Robin Rafel — Then an Assistant Secretary of State, Rafel was (according to Rubin) the architect of the engagement policy. She traveled frequently to South Asia to meet with Taliban representatives, never sensing (from all that appears) that she and her country were being had. Currently, the gullible Rafel is part of a team established by the Obama administration to open the door to “moderate” elements of the Taliban.
Donald Camp — He was the deputy director of the State Department’s South Asia/ Pakistan, Afghanistan, Bangladesh unit. Camp remained determined to engage the Taliban even after it claimed it could not expel bin Laden from Afghanistan, as much as it would have liked to, because expulsion would have violated Afghan cultural norms.
John Holtzman — He was Simons’ assistant. Holtzman supported Camp’s view that the U.S. should continue with engagement, notwithstanding the Taliban’s failure to budge, because not to engage would leave the Taliban feeling isolated. Holtzman also proposed that the U.S. test the Taliban’s intentions by offering to fund certain programs in Afghanistan.
Bill Richardson — Then the ambassador the United Nations, this shameless self-promoter claimed, after visiting Afghanistan (the highest-ranking American official to do so in 20 years), that he had achieved a cease fire in the civil war between the Taliban and the Northern Alliance.
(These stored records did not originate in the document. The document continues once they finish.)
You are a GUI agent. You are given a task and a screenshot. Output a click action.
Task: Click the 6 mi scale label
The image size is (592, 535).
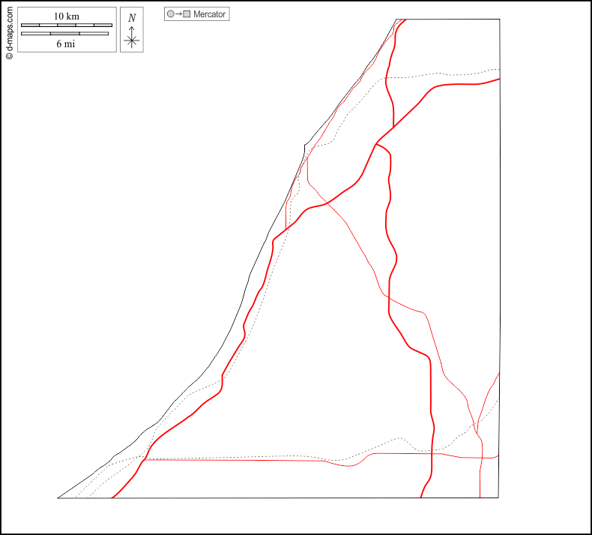[x=65, y=44]
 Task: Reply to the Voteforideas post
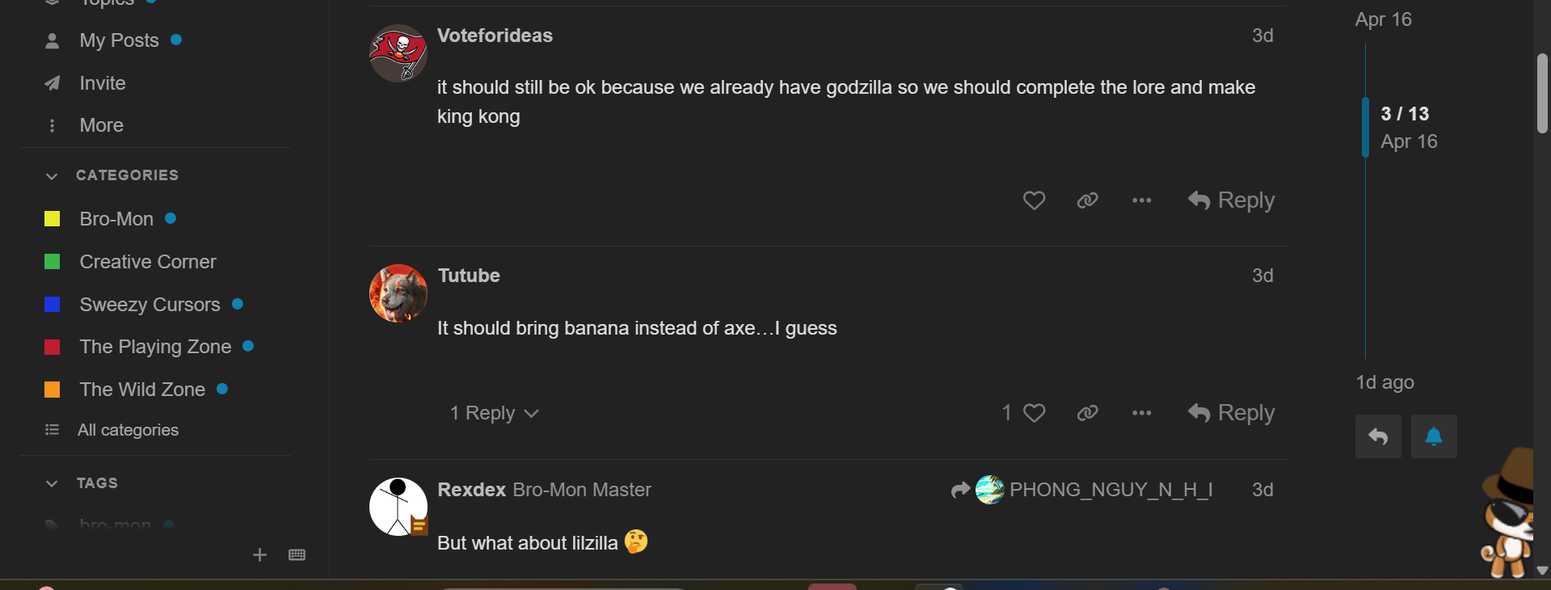point(1231,200)
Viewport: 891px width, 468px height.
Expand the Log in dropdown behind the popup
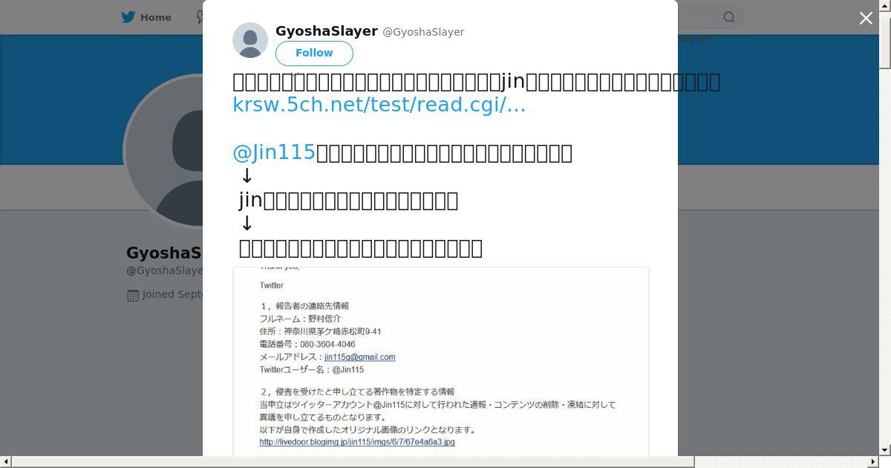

According to Rubin, some of the most intense fighting of the civil war quickly followed.
Alan Eastham — A senior diplomat in Pakistan, Eastham claimed that 80 percent of the Taliban’s leaders opposed bin Laden’s presence in Afghanistan. Even after a Taliban court found bin Laden not guilty of involvement in the bombings of U.S. embassies in Kenya and Tanzania, Eastham remained sold on the prospect that the Taliban might expel the terrorist mastermind. He wrote: “While it is possible that the Taliban are simply playing for time in seeking to reinvigorate the diplomatic track, it is at least possible that they –some of them — are serious about finding a peaceful way out.
William Milam — Our ambassador to Pakistan in 1998, Milam seized on the fact that the Taliban’s “good cop” described bin Laden as “a serious problem” to call for a “notching up of diplomatic efforts.”
Milt Bearden — Bearden had been the CIA station chief in Pakistan. Though out of government during the relevant period, he deserves mention because of an op-ed he wrote for the New York Times in August 1999. Bearden made the ludicrous claim that the Taliban were “as eager to rid themselves of their bin Laden problem as we are to bring him to justice.”

These are the kinds of minds that populate the State Department. And this is the kind of thinking that is ascendant in the Obama administration which, after all, is headed by as vigorous a public advocate of engagement without conditions as our political class has ever produced.